About this exercise =>
Give back exactly the lines of the material below that start at the line containing "735x1024 pixels." and end at the line containing "Click the trophy icon on Liga card", and no others.

Provided records =>
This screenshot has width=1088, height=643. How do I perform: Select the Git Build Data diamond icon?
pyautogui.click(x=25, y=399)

* * *

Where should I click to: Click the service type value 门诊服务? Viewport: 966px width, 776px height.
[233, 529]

* * *

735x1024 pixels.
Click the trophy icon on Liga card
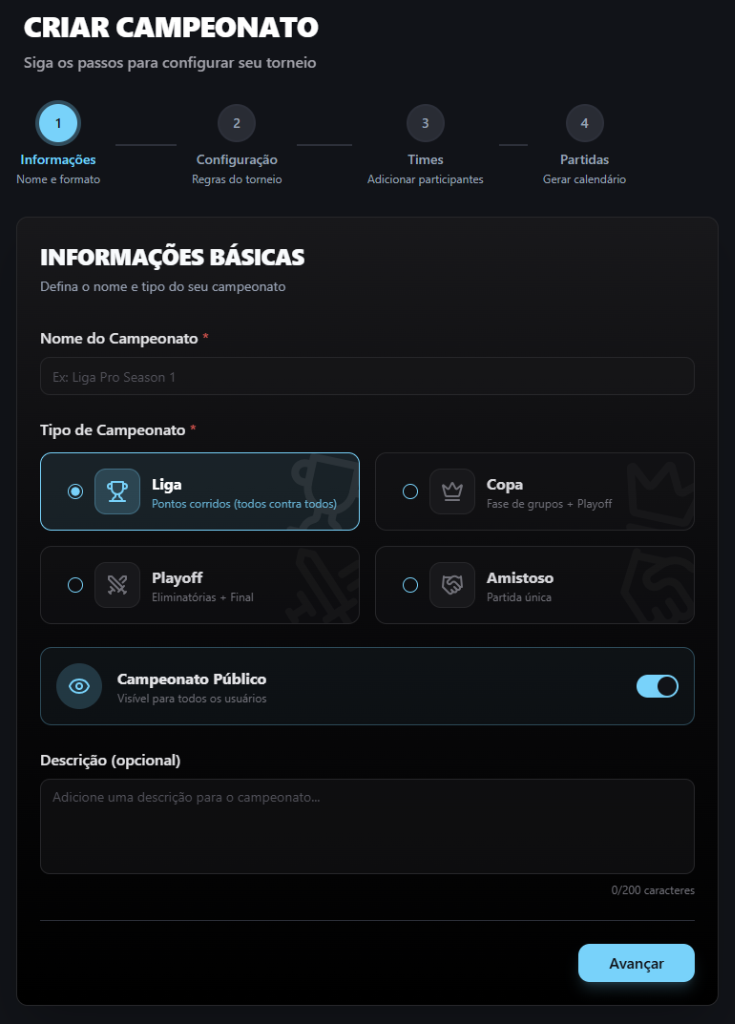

Reply to the exercise =>
735x1024 pixels.
Click the trophy icon on Liga card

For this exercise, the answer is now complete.